Lançado em 1973, após quinze dias de gravação, o álbum de estréia dos Secos e Molhados incorpora a músicalidade da MPB da época e à ela adiciona toques de rock, folk music, baião, fado, entre outros - uma autêntica salada sonora, que acaba dando certo (e como!). O compositor principal das canções do disco foi João Ricardo e há uma versão musicada de "Rosa de Hiroshima", de Vinícius de Moraes.

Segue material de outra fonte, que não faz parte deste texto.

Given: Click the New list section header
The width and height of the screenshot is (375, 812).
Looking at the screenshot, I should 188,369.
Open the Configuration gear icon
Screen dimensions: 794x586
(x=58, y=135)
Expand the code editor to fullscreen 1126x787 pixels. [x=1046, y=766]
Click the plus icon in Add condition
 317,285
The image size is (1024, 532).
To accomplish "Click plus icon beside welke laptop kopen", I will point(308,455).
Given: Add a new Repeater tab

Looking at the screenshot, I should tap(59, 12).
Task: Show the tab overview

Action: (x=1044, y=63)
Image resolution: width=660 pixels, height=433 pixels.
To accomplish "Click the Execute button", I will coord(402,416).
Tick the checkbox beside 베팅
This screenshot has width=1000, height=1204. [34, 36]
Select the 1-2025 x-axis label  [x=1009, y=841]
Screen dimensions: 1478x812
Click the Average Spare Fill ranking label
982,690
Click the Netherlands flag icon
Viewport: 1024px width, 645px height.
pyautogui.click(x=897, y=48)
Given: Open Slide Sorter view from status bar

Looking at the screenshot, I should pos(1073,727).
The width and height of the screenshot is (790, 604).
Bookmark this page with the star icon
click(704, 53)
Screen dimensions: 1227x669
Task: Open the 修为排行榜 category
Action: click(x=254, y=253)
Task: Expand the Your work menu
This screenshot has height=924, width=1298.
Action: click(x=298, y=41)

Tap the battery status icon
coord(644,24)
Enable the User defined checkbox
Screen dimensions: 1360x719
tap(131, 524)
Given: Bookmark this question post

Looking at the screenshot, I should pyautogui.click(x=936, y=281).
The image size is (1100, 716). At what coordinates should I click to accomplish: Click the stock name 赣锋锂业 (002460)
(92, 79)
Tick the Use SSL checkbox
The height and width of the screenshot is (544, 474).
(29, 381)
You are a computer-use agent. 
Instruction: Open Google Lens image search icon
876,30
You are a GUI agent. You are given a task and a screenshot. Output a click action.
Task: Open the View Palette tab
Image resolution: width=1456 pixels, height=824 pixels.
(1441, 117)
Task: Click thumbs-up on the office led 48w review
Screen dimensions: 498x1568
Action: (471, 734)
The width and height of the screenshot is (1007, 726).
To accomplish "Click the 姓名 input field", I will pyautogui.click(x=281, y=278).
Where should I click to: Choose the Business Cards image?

Três músicas, porém, se destacam das demais. A primeira é "Sangue Latino", que abre o disco. Balada de peso, é conduzida por violões sobrepostos e por uma linha de baixo pulsante. Logo a seguir aparece "O Vira", o maior sucesso comercial do grupo. Canção mais tocada no país em 1973, é uma espécie de sátira da música portuguesa.
A oitava faixa é a melhor de todas, em minha opinião. Com apenas 57 segundos de duração (sim, menos de um minuto), "El Rey" é das mais belas canções de protesto já compostas. Simples, apenas violão, um toque de flauta e voz. Precisa mais?
"Eu vi El Rey andar de quatro
de quatro caras diferentes.
E quatrocentas celas cheias de gente.
Eu vi El Rey andar de quatro,
de quatro patas reluzentes.
E quatrocentas mortes...
Eu vi El Rey andar de quatro,
de quatro poses atraentes.
E quatrocentas velas
feitas duendes"
A música era um claro recado para os militares. No auge da ditadura, em pleno governo Médici, era preciso muita coragem para se criticar abertamente o regime. Os Secos e Molhados tiveram essa coragem.
Por último, a capa do disco é antológica. A foto de uma mesa, com as cabeças dos quatro integrantes do conjunto "servidas" em meio a garrafas de vinho, pães, cebolas e grãos - produtos de venda de secos e molhados.
Uma obra de arte. Um trabalho fundamental.